Like Facebook, other tech companies have pledged to keep their acquired companies independent, but with varying degrees success. Amazon has left Zappos largely and successfully independent, which has worked out for both companies. But many acquired companies wither after they’re snatched up—examples include: Yahoo’s purchase of Geocities and Google’s buy of Dodgeball.
At Geocities, Yahoo angered users by changing terms of service and adding pay-premium services. It then stopped investing in the company as the site grew less popular. At Google, future Foursquare founder Dennis Crowley felt lost after Dodgeball was purchased and then slowly starved of resources. He and his co-founder never figured out what their roles were at their new employer.

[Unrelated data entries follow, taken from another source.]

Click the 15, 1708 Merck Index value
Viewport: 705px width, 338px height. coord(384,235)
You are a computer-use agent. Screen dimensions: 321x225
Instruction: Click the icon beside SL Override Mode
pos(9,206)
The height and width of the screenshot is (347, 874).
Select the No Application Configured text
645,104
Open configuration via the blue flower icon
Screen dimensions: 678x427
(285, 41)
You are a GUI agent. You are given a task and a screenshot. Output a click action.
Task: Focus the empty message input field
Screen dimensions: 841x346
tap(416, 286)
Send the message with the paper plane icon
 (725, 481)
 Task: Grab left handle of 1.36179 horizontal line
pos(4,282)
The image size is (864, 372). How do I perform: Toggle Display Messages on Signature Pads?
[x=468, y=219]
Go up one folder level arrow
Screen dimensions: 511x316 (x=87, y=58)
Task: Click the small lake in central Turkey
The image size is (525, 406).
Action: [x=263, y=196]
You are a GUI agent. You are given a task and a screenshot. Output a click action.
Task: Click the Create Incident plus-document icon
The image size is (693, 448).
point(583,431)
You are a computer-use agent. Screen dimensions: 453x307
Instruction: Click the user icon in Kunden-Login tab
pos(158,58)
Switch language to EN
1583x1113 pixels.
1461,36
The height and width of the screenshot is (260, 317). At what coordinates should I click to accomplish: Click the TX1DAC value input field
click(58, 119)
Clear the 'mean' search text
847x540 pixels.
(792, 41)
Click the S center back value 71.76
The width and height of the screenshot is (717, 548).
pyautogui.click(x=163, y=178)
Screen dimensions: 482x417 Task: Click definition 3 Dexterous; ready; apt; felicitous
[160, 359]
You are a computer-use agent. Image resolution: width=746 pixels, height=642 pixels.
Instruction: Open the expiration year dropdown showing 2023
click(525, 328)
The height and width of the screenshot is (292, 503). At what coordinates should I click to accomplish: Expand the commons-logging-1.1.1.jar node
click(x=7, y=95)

Some companies fail by not completely integrating. Differences in compensation, work environment, authority levels, and title end up becoming confusing friction points. Responsibilities overlap, and it’s difficult for the combined company to realize the benefits of being united.
Former Cisco chief strategy officer and Index Ventures partner Mike Volpi sees similarities between Cisco and Facebook’s strategies, though he doesn’t see long-term independence as the best path.
“My opinion is that acquired companies should not be kept independent over the long term,” Volpi wrote in an email to Quartz. “It prevents them from taking advantage of the scale and scope of the acquirer. More thorough integrations also present a more coherent front to the customers and users.”
On a call on Feb. 19 press call about the WhatsApp acquisition, Zuckerberg said that Instagram (which the company acquired in 2012) has been able to take advantage of Facebook’s infrastructure, recruiting ability, and employees. Instagram’s impressive user growth so far is a testament to Facebook’s ability to make a successful, and relatively hands off, acquisition.
The real test will be if and when things change at WhatsApp. It may be run autonomously, but that doesn’t mean Facebook won’t find a way to funnel users to its platform. Facebook is currently in a position of strength (paywall), particularly with mobile ads, so it has some leeway with investors to focus on user growth.
That reduces pressure on Instagram (150 million users) and WhatsApp (450 million users) to monetize their huge user bases right now. The acquisition of WhatsApp has been portrayed as a way to give the company more time to grow users without worrying as much about making money. But that won’t last forever.
It was the promise of autonomy that convinced WhatsApp Founder Jan Koum to visit Zuckerberg on Valentine’s Day and agree to the deal. It’ll take a lot of work for Zuckerberg to make good on that promise.